The NCAA supports student-athlete well-being by promoting a fair recruiting environment that limits intrusions into the lives of student-athletes and their families.
Recruiting happens when a college employee or representative invites a high school student-athlete to play sports for their college. Recruiting can occur in many ways, such as face-to-face contact, phone calls or text messaging, through mailed or emailed material or through social media.
A contact happens any time a college coach says more than hello during a face-to-face meeting with a college-bound student-athlete or his or her parents off the college’s campus.
An evaluation happens when a college coach observes a student-athlete practicing or competing.
A verbal commitment happens when a college-bound student-athlete verbally agrees to play sports for a college before he or she signs or is eligible to sign a National Letter of Intent. The commitment is not binding on the student-athlete or the school and can be made at any time.
When a student-athlete officially commits to attend a Division I or II college, he or she signs a National Letter of Intent, agreeing to attend that school for one academic year.

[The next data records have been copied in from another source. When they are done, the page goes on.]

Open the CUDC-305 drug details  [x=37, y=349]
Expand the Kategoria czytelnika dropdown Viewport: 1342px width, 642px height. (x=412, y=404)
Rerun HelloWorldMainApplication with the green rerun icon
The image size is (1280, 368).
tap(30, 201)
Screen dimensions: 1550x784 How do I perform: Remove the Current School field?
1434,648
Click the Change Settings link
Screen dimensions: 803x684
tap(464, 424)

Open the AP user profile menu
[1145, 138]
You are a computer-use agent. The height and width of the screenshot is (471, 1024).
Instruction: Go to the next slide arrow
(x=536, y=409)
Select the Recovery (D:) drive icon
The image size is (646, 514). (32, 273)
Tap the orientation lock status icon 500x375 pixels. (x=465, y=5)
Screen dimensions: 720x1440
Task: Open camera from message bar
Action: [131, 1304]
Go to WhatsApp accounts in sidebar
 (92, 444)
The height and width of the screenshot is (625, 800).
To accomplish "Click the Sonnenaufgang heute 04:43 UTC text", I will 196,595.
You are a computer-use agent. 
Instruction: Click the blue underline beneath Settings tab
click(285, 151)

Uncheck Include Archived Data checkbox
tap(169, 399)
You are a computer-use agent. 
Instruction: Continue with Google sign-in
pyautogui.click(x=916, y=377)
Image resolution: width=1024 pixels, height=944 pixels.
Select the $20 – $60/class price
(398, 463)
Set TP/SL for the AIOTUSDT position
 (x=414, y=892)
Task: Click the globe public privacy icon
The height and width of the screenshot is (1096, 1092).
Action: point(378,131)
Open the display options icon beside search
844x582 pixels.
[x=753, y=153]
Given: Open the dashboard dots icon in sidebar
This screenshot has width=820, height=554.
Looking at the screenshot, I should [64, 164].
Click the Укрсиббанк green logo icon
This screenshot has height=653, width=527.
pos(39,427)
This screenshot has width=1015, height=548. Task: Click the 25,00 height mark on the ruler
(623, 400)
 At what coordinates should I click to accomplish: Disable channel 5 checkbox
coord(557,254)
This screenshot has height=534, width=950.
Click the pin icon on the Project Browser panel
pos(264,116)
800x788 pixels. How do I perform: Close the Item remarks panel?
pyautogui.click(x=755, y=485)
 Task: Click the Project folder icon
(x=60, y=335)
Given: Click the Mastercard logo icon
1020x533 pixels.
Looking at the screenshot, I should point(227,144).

Any visit to a college campus by a college-bound student-athlete or his or her parents paid for by the college is an official visit. Visits paid for by student-athletes or their parents are considered unofficial visits.
During an official visit the college can pay for transportation to and from the college for the student-athlete, lodging and three meals per day for the student-athlete and his or her parents or guardians, as well as reasonable entertainment expenses including three tickets to a home sports event.
The only expenses a college-bound student-athlete may receive from a college during an unofficial visit are three tickets to a home sports event.
National Letter of Intent
A National Letter of Intent is signed by a college-bound student-athlete agreeing to attend a Division I or II college for one academic year. Participating colleges agree to provide financial aid for one academic year to the student-athlete as long as the student-athlete is admitted to the school and is eligible for financial aid under NCAA rules. Other forms of financial aid do not guarantee the student-athlete financial aid.
The National Letter of Intent is voluntary and not required for a student-athlete to receive financial aid or participate in sports.
Signing a National Letter of Intent ends the recruiting process because participating schools are prohibited from recruiting student-athletes who have already signed letters with other participating schools.
A student-athlete who signs a National Letter of Intent but decides to attend another college may request a release from his or her contract with the school. If a student-athlete signs a National Letter of Intent with one school but attends a different school, he or she loses one full year of eligibility and must complete a full academic year at the new school before being eligible to compete.